After the “success” of the 2020 Lockdown the arrival of delta and omicron strains of the virus in 2021 has seen government policy split the country. Auckland was locked down for 107 days from mid-August last year, thousands of businesses went to the wall and tens of thousands lost their jobs.

A key area of dispute was vaccinations and the prime minister did a U-turn on the issue of penalties for those who wouldn’t get the jabs. Labour nailed its colours to the Pfizer mast but Ardern refused to reveal the terms of the deal with this Big Pharma company which has a checkered past. 

Those who made the choice not to trust the experimental ‘vaccines’ / gene therapy which had short circuited the usual lengthy trials, have been discriminated against in being– 

  • unable to use many public facilities 
  • excluded from most cafes and restaurants, and numerous businesses 
  • sacked from their jobs in the health, education and many other sectors
  • excluded from many groups, clubs and meetings.

Throughout the “covid period” Ardern’s regime has been dutifully supported by the compliant Mainstream Media which has slanted the news in return for handsome Taxpayer-provided payments from the government. 

And to back up the official covid strategy, so called expert virologists and scientists such as Michael Baker, Siouxsie Wiles and Shaun Hendy have parroted a pro-government message emphasizing the dangers of not following policies such as getting vaccinated, and exaggerating likely covid 19 casualties.

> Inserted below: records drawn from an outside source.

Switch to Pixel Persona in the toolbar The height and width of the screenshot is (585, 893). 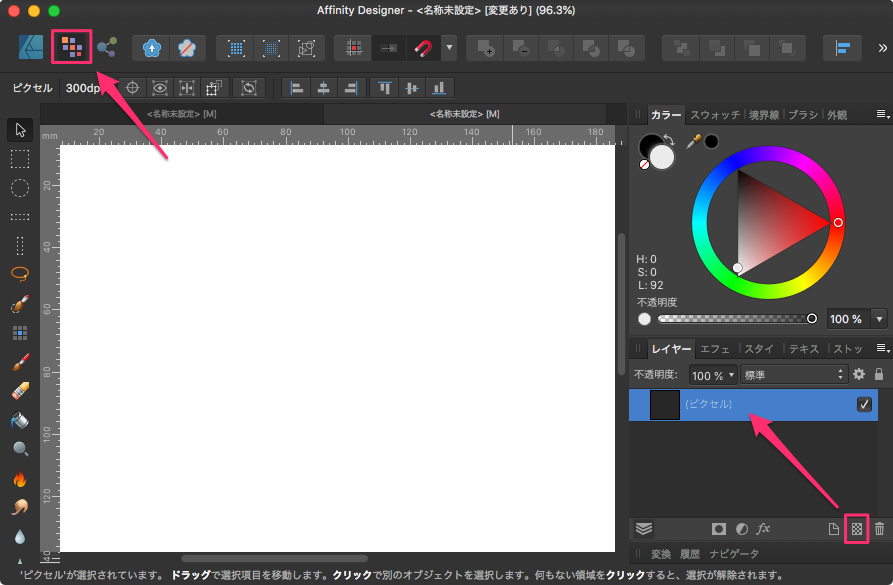[x=71, y=47]
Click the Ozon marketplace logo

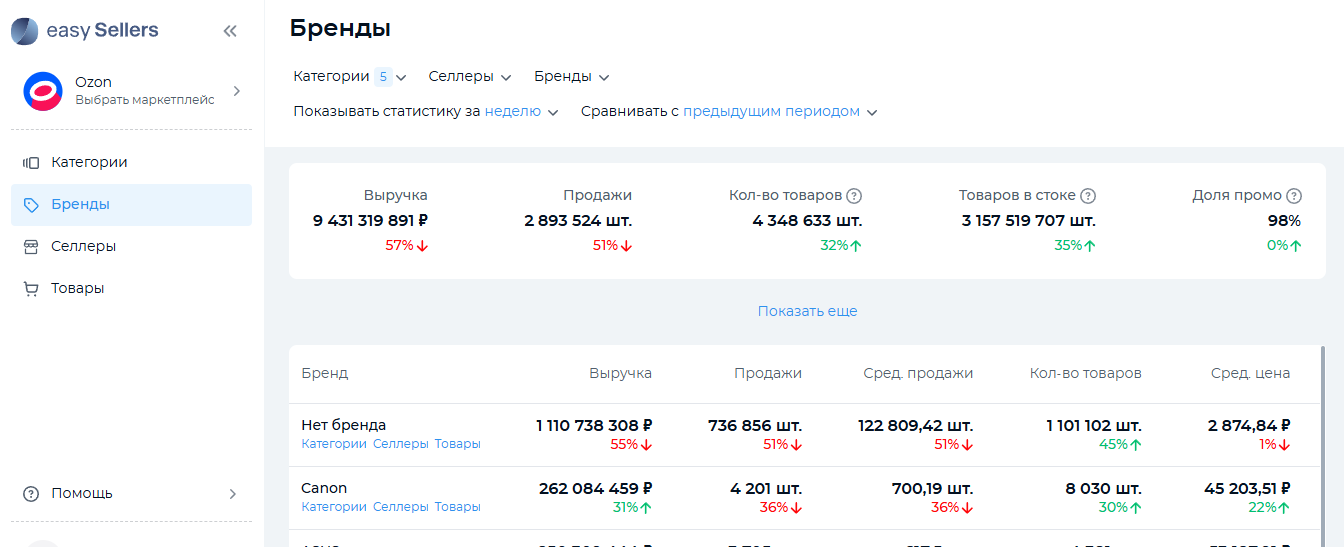tap(43, 91)
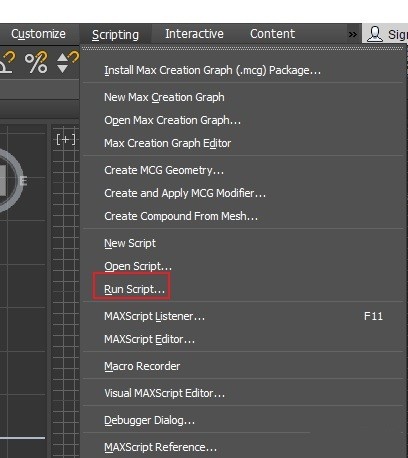Image resolution: width=408 pixels, height=458 pixels.
Task: Toggle the Angle Snap icon
Action: coord(7,63)
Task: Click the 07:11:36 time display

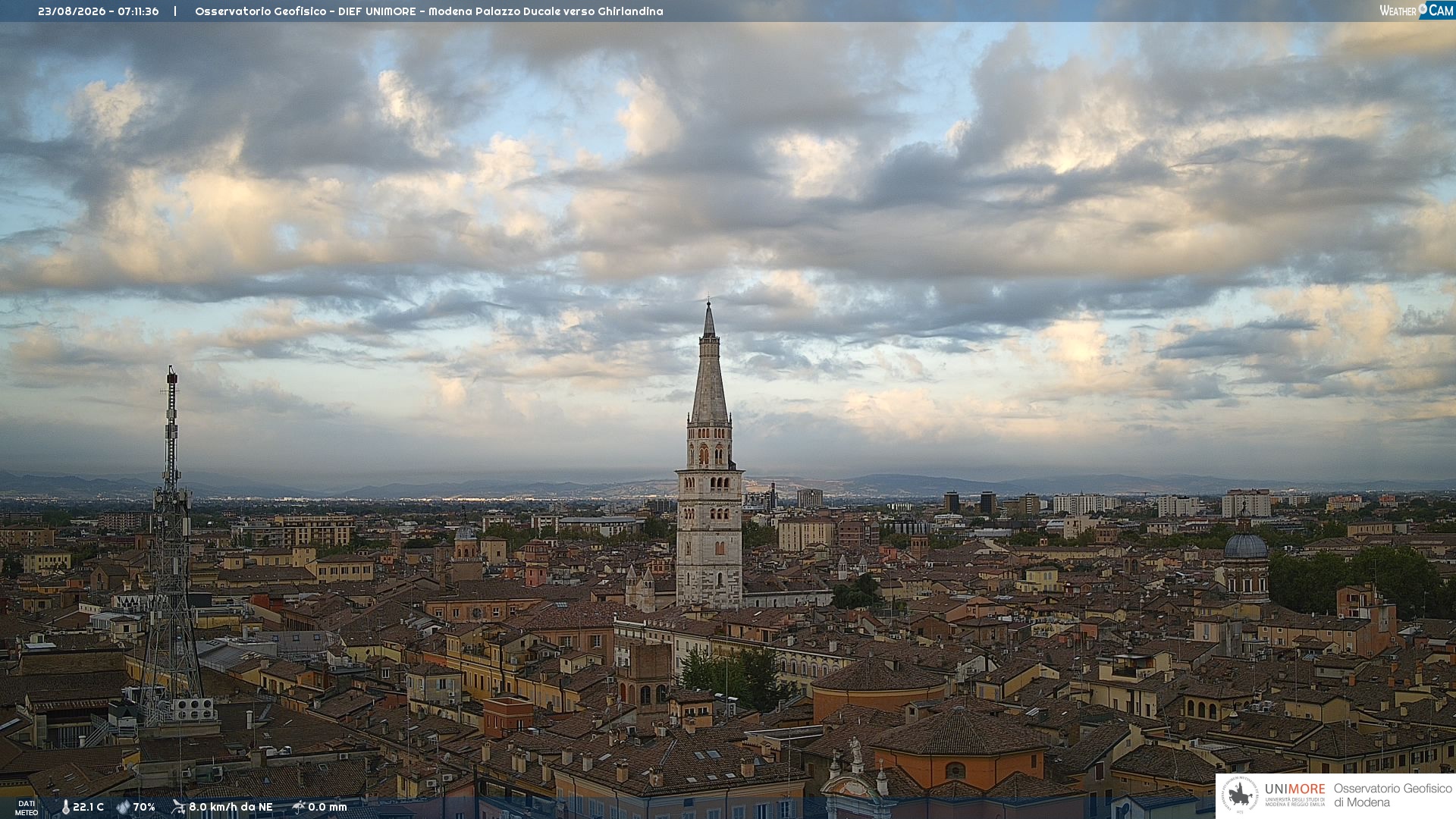Action: pyautogui.click(x=138, y=11)
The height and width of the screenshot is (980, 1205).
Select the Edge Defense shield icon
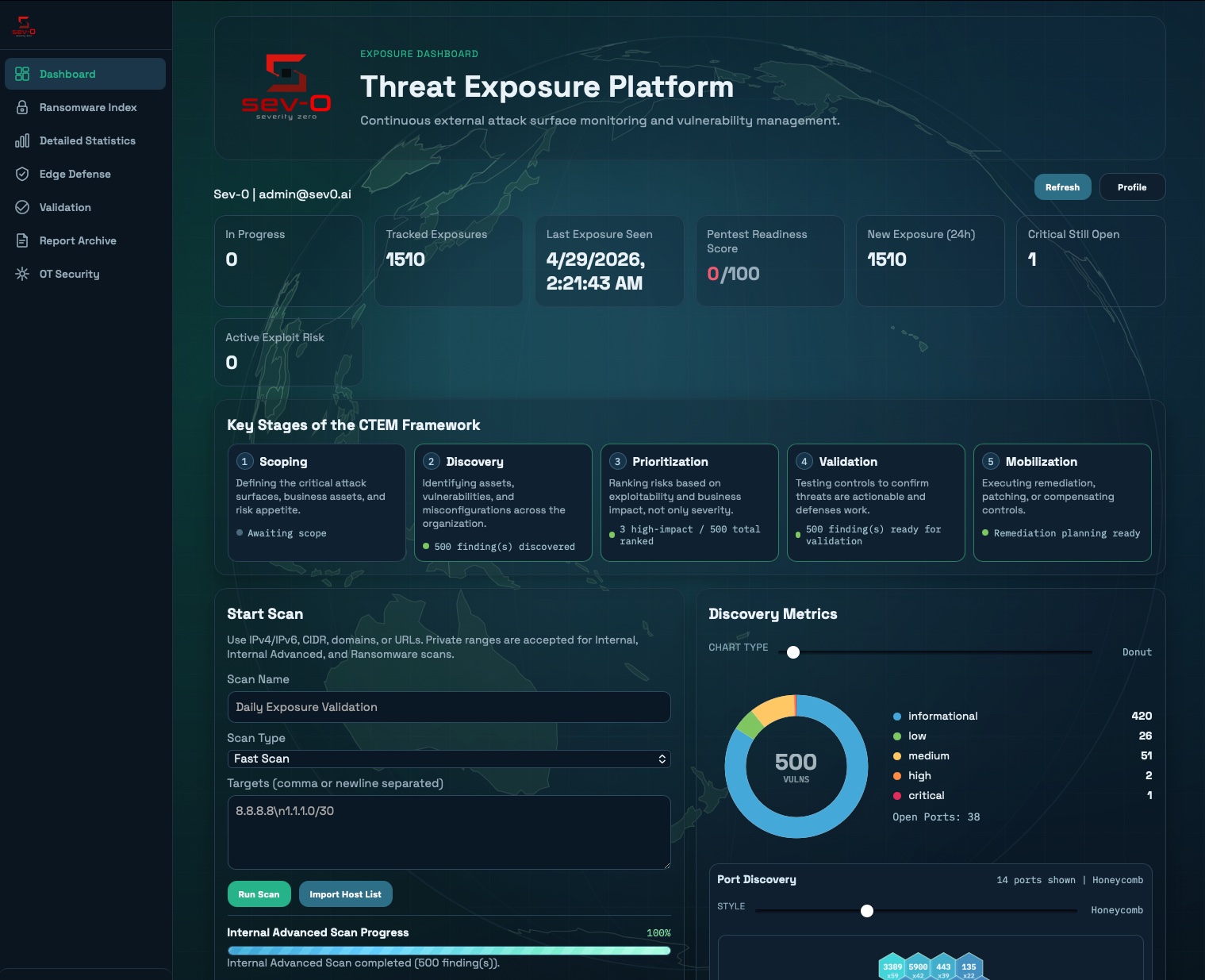pyautogui.click(x=21, y=174)
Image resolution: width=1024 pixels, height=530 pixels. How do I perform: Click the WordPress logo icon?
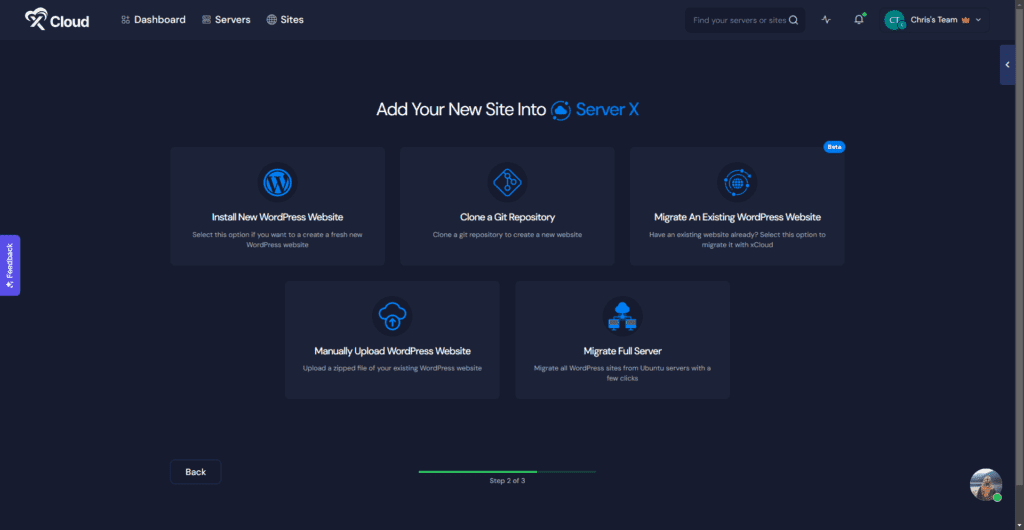[276, 183]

Protests increased culminating in the unprecedented occupation of the grounds of parliament in February this year. This development was world-wide news especially the eventual violent clearance of the area by the heavily armed police.

The covid cloak is slipping 

The adverse publicity of this protest plus the declining popularity of the Labour government has eventually led to the announcement that vaccine mandates would end in early April. But will the prime minister let go? Opposition leaders, notably ACT’s David Seymour, have emphasized the need for her to pull back.

Covid policy making has been the big power play since March 2020, and has given Ardern enormous authority and influence, but will she finally end the covid policies of wearing masks, social distancing and requiring vaccinations? Many countries overseas have now dropped these conditions and are learning to live with covid just as they have survived with influenza and other diseases in the past.

Ultimately the end of these restrictions in New Zealand will throw into sharp focus the myriad social and economic problems facing the country, such as

  • continuing family poverty
  • rising housing shortages
  • affordable housing out of reach for many
  • escalating mental health problems and suicide rates
  • increasing racial separatism
  • the divisiveness of the undemocratic He Puapua programme
  • the need to rethink climate change polices given the lack of evidence that its happening 
  • the economic costs of the unnecessary reduction of carbon dioxide and methane emissions 
  • the need to resume oil and gas exploration
  • the lack of acknowledgement and support for the vital role of the farming sector.

Maybe Jacinda Ardern’s biggest fear is that once she loses the crutch and the covid cloak drops from her shoulders the public will see the reality — the empress has no clothes.